Le club de Manhattan retient le son comme une cathédrale. Chaque conversation s'élève depuis le marbre, accuse un demi-temps de retard sur la bouche qui l'a prononcée, et revient de quelque part près du plafond sous une forme plus douce. Les bougies enchâssées dans les appliques murales diffusent une chaleur basse que je perçois depuis le vestiaire : paraffine chaude, légère note sucrée de cire ancienne. Je vérifie la fermeture de mon pochette, une fois, sur le seuil, comme on contrôle un parachute.
La robe fourreau ivoire est à sa place. L'alliance est à ma main gauche. Ma main droite est nue. La petite absence à la base de mon annulaire se manifeste comme un changement de température toutes les quelques minutes ; j'apprends encore à vivre sans ce quart d'once d'argent les soirs d'événement.
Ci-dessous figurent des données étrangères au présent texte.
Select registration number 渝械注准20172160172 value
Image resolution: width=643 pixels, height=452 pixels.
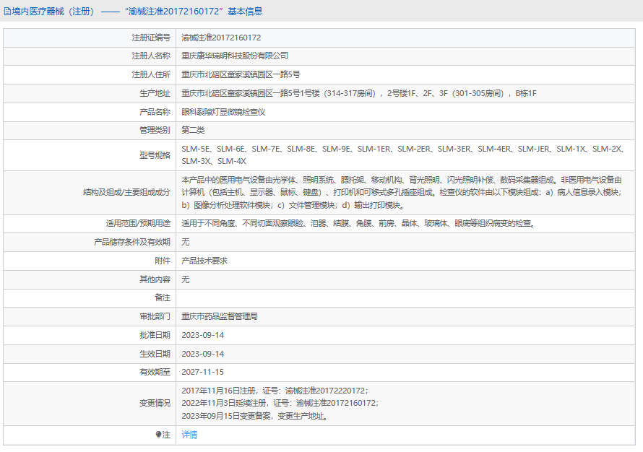click(x=221, y=37)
Cal confie son manteau à une jeune femme en noir et se tourne vers moi avec ce qui passe, sur son visage, pour de la préparation. « Prête ? »
« Oui. »
Nous entrons.
À l'intérieur, une soixantaine d'hommes et de femmes se sont déjà disposés en longs ovales, ceux qui se forment dans ce genre de pièce : groupes de trois et quatre, avec çà et là un duo penché sur un verre. La délégation indonésienne est le long du mur du fond. Je les repère avant de remarquer quiconque d'autre, c'est ainsi qu'on m'a appris à voir lors des événements. Six personnes. L'homme le plus haut placé se tient au centre, dos à une haute fenêtre. Il porte une chemise indigo foncé imprimée de motifs serrés couleur rouille, dessinés à la main, le genre qui paraît sobre de l'autre côté de la pièce et dit tout ce qu'il y a à dire à travers une table. « Batik. » Le mot remonte d'une semaine de lectures et se poste à l'avant de mon esprit, là où je pourrai m'en servir.
Cal effleure mon coude une fois, la direction la plus légère qui soit, et me guide le long du périmètre vers le mur.
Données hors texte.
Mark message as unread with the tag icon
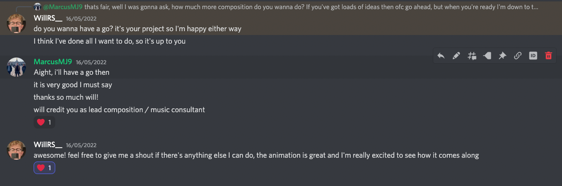 point(487,56)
Il s'incline depuis les épaules en arrivant. Pas profondément. Quelques degrés de plus qu'il n'en offre jamais aux présentations américaines, à un rythme légèrement inférieur à son registre habituel. C'est le ralentissement que je lis en premier. Cal parle à un tempo dans les affaires ; ici, il parle à un tempo qui dit qu'il entend être entendu, mais une seule fois.
« Pak Suryo. Ibu Anjani. Permettez-moi de vous présenter mon épouse. Wren. »
« Pak. » « Ibu. » Les formules s'inscrivent dans leurs cases dans ma préparation, l'homme plus âgé, la femme plus âgée. Je les ai répétées toute la semaine en privé, devant le miroir de la salle de bains, dans le taxi sur le chemin.
« Senang bertemu », dis-je.
La phrase surgit avant que j'aie décidé de l'utiliser ; c'est la deuxième des trois dans mon pochette, et mon pochette est encore fermé à ma hanche. La formule devait être épinglée quelque part dans ma tête depuis le matin.
Le visage de Pak Suryo esquisse ce léger mouvement contenu d'un homme de haut rang agréablement surpris par quelque chose qu'il était prêt à accueillir de toute façon. « "Senang bertemu", Mrs. Brandt. » Sa poignée de main est à deux mains et plus légère qu'elle n'y paraît ; la paume passe brièvement sur le dos de ma main, puis s'éloigne. « Bienvenue. Nous sommes heureux. »
Ibu Anjani me tend la main différemment. Elle garde la mienne un battement de plus que la forme ne l'exige, me regarde, lâche prise. « J'avais demandé pour votre alimentation, dit-elle, dans un anglais très doucement posé. J'espère que ma question n'a pas semblé une intrusion. »
« C'était très attentionné. Merci. »
Elle hoche la tête une fois. Sa main libre va brièvement vers une fine chaîne en or à sa gorge, où la forme d'un petit locket repose sous le tissu de sa robe. Elle est en soie bleu marine foncé, coupe européenne, au genou. Ce qu'elle portera la semaine prochaine chez elle sera autre chose. Je note la pensée.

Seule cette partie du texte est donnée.